# wood chips what do you do with'em



## caserat (Mar 12, 2006)

i have been cuttin down trees on the side and have been burning the branches in the backyard,and its getting a little old. i have been considering getting a wood chipper,but what do you do with the chips? does somebody buy them? will the county take them? any ideas--thanks


----------



## woodchux (Mar 12, 2006)

Most customers like to keep the chips.

Some will actually pay more for chipping and leaving.

I give them away FREE to any takers.

$28 / Ton to dump here.

We burn them sometimes.


----------



## rebelman (Mar 12, 2006)

I sell them 20-40 for pickup or trailer loads. I do landscaping also, mostly small jobs, root zone protection. There is a wide open market for root zone protection, and it's bound to be in fashion some day. Look for rough patches of harsh soil that could use a perfect circle, eroded areas, etc. to cover. Or just pile them in the corner for people to use as they need. Wood chips can do much to contain storm runoff. Treat them as a valuable product, because they are!


----------



## Diesel JD (Mar 14, 2006)

They're a light mulch real good where you don't need something as persistent as pine bark nuggets. You could probably find lots of takers if you give it away for free and maybe you could even sell the chips. Very useful product for teh homeowner or landscape guy.


----------



## Steve-Maine (Mar 14, 2006)

When I was in the tree business, We had a construction company about a mile from the shop and could dump all we wanted to, day or night. He used them on slopes on construction sites. He was glad to get them for free as we had to pay $75 to dump single axle 12' chip body at recycling center


----------



## Newfie (Mar 14, 2006)

I sell for $10 a yard. What I don't sell I leave on-site for the excavating contractor to stabilize grades.


----------



## BigUglySquirrel (Mar 15, 2006)

*what the?!?*

You guys are kidding, right? Homeowners paying more to keep the chips? Selling unprocessed chips? Letting you chip onto their property? You guys sure aren't in Ohio. We have places to dump, but chips are no asset here fellas. Everybody and their brother has a landscaping business which means that there is plenty of mulch to go round. We certainly can't charge more to leave the chips behind, we actually have to knock off the price for that convenience. And if we tried to pawn unprocessed chips off as mulch we'd be sued!

My point is that locale plays a major role in this game. What works well here, would be a major blunder elsewhere. Do a little local research before you try to sell your chips to the local mulch yard...he may laugh in your face. At the same time, if selling is the standard where you are you don't want to give away free cash.

Tasks and exercises.
1. According to the wood chip thread, how much does Newfie charge per yard of chips?
2. Please write the next part of the wood chip thread, picking up after its final sentence.

Dataset excerpt.
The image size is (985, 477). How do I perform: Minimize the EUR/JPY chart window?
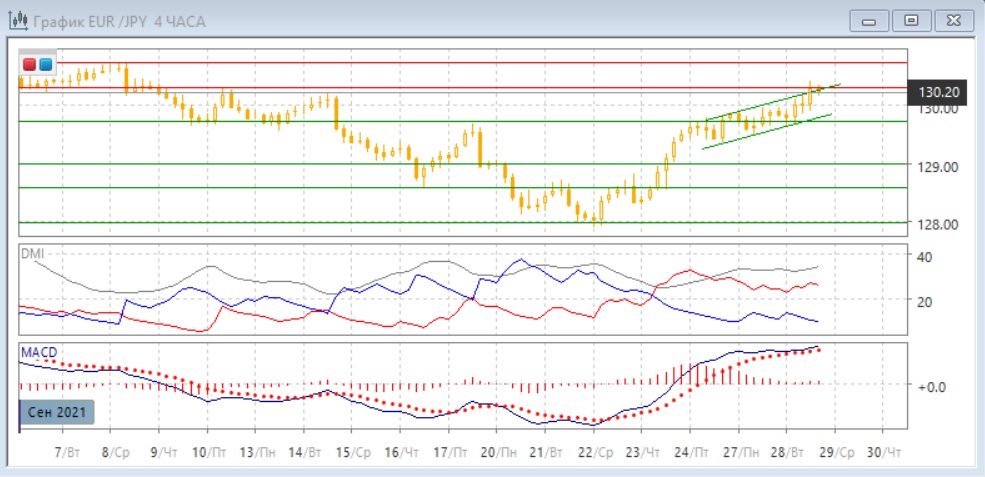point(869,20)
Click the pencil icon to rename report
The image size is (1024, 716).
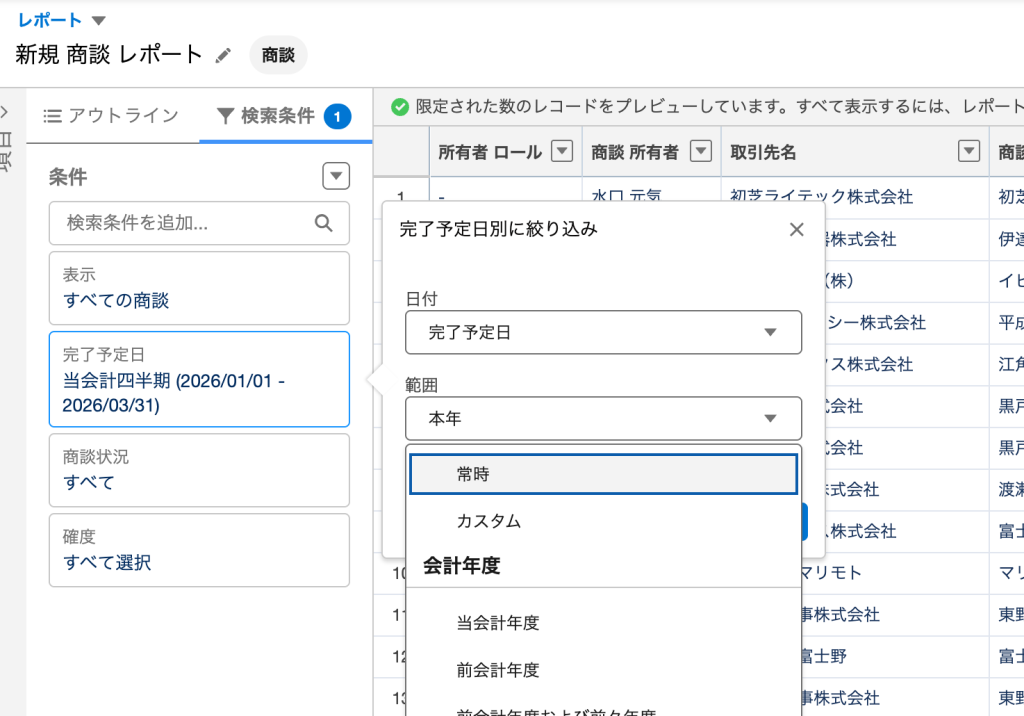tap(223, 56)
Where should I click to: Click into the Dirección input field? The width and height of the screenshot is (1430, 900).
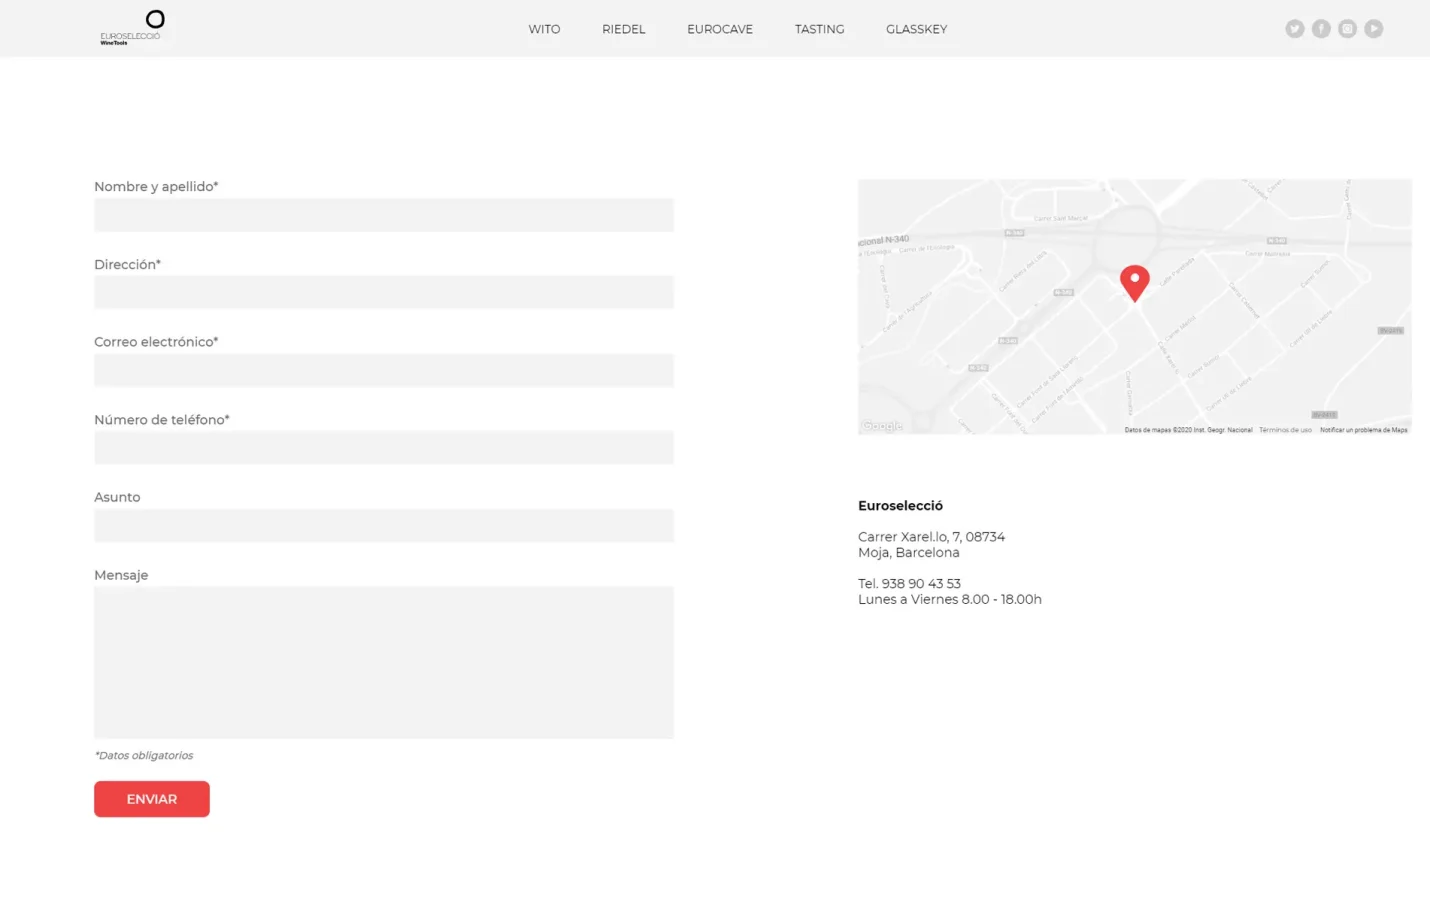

Expected outputs.
1. $10 a yard.

2.
Contact landscaping companies. A BUNCH of them. Anyone who sells mulch. Get as many dumpsites as possible so you don't burn anyone out. It's also a matter of logistics. Dump at your closest site to the job so you spend less in fuel.


----------



## kujoe (Mar 15, 2006)

Run a free classified ad in your local newspaper - "Free Wood Chips". Alot of people have different uses for them. We have done this twice and it hooked us up with enough locations to dump chips for free for the past two years. And since we got several responses, we have locations close to just about any job we do which cuts down on travel time. We get some homeowners wanting just a few loads, to landscape companies who will take all we want to bring. Also have one guy we give them to who sells the chips by the pickup truck load. It all depends on where we are working, we take them to the closest one on our list.


----------



## chippermaster01 (Mar 22, 2006)

*use them for mulch!*

i would use them for mulch. best way to go!


----------



## KentuckySawyer (Mar 23, 2006)

I'm doing good if I can dump chips for free. The big outfit in town has a dump spot in a quarry were I can dump clean loads for free. Then they load up 18 wheelers and sell them to a pulp mill (I think) where they burn them and generate electricity.

Dirty loads (with stump grindings and/or chunks of wood) I can pay $20 to dump at another tree service. They tub grind it and sell it as mulch.


----------



## Tree Machine (Mar 23, 2006)

By the way, welcome to the site, Caserat!


----------



## okietreedude1 (Mar 23, 2006)

Ive got a local nursery that take them. Uses them to heal in trees or mulch the potted trees. I could take them whatever Im sure but i try to keep them relatively clean. If its a dirty load, our city dump takes them and brush and grass clippings free, tubs the chips and brush, composts them w/ the grass and gives it away.

A few yrs back the company I worked for had 12"x12" signs on their trucks announcing FREE WOOD CHIPS. They got quite a few calls. Actually had a waiting list. But contacting the homeowners during the day for the dump spot got annoying so they pretty much abandoned it.


----------



## vharrison2 (Mar 23, 2006)

Tree Machine said:


> By the way, welcome to the site, Caserat!



Welcome to the site Caserat. Tree Machine, those are beautiful chips.

Oh, we give our chips away.


----------



## grnlfclimber (Mar 23, 2006)

*chips*

WE take everything to a wood waste recycling facility.:jawdrop:


----------



## chippermaster01 (Mar 23, 2006)

*chip size*

does the sice of the wood chip depend on what size of chipper you use?


----------



## bendtrees (Mar 23, 2006)

*Roadkill and Woodchips, a match made in heaven!*

Sometimes reading my hometown news pays off big.
This story is a great laugh in addition to being informative. Great quotes.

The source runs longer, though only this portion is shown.